17 million programmes have now been downloaded from the BBC iPlayer, disposing of the gap that had opened with the commercial sector during beta trials and Public Value Tests. Julian Clover reports
Commercial operators will complain, sometimes with good cause, that the BBC uses public money to sweep them aside with new programme ideas. The iPlayer is a difficult one to judge because of both the time it spent in beta and the hoops that the BBC Future Media department was required to jump through in order to pass the Public Value Test required by the BBC Trust and Ofcom.
In all this time commercial companies also had the space to establish their own web based on demand platforms. The difference here is that they did and yet still failed to get them into the public consciousness. The possible exception is Sky Anytime, though this is largely restricted to Sky subscribers.
Both ITV and Channel 4 have established platforms and like the BBC have the means to promote them. Two separate business models have been put in place: ITV.com is commercially supported while 4oD requires payment. Unlike the BBC there is not the separation between public and commercial activities even though Channel 4 remains a public corporation.
One senior BBC staff member suggested to me that ITV had not gone far enough with the technical infrastructure that restricts viewing to just a small portion of the computer screen. The BBC iPlayer on the other hand is more than capable of displaying full screen when streaming, which BBC director of BBC Future Media and Technology Ashley Highfield puts down to the significant advances that have taken place in streaming technology over the past 12 months.
The Future Media division has done great work with the iPlayer, and the BBC Trust removed any doubt that this would be a Microsoft-leaning operation, following the recruitment of a number of Mr Softie’s former employees. There is also an arm’s length being put between the publicly funded iPlayer and the commercial activities of BBC Worldwide that includes this week’s tie-up with Apple and the Kangaroo venture with ITV and Channel 4.
Since its launch at Christmas the iPlayer has established itself as a serious distribution platform for BBC content, in turn boosting traffic to bbc.co.uk, helped by excerpts from BBC programmes that have been released to YouTube, Bebo and most recently Yahoo.

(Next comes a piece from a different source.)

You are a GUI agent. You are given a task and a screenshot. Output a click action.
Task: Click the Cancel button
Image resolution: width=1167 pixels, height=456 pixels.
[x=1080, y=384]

But is the BBC in the delivery business? In the mid 1990s the BBC was forced to sell off its radio and transmitter network and this is now the subject of a takeover bid by Arqiva from the present owners National Grid Wireless. It is the BBC’s responsibility to encourage the take-up of new technologies, or at least reduce the digital divide by making services available to the widest possible audiences, though not to do the job of the commercial market even if it can do it better.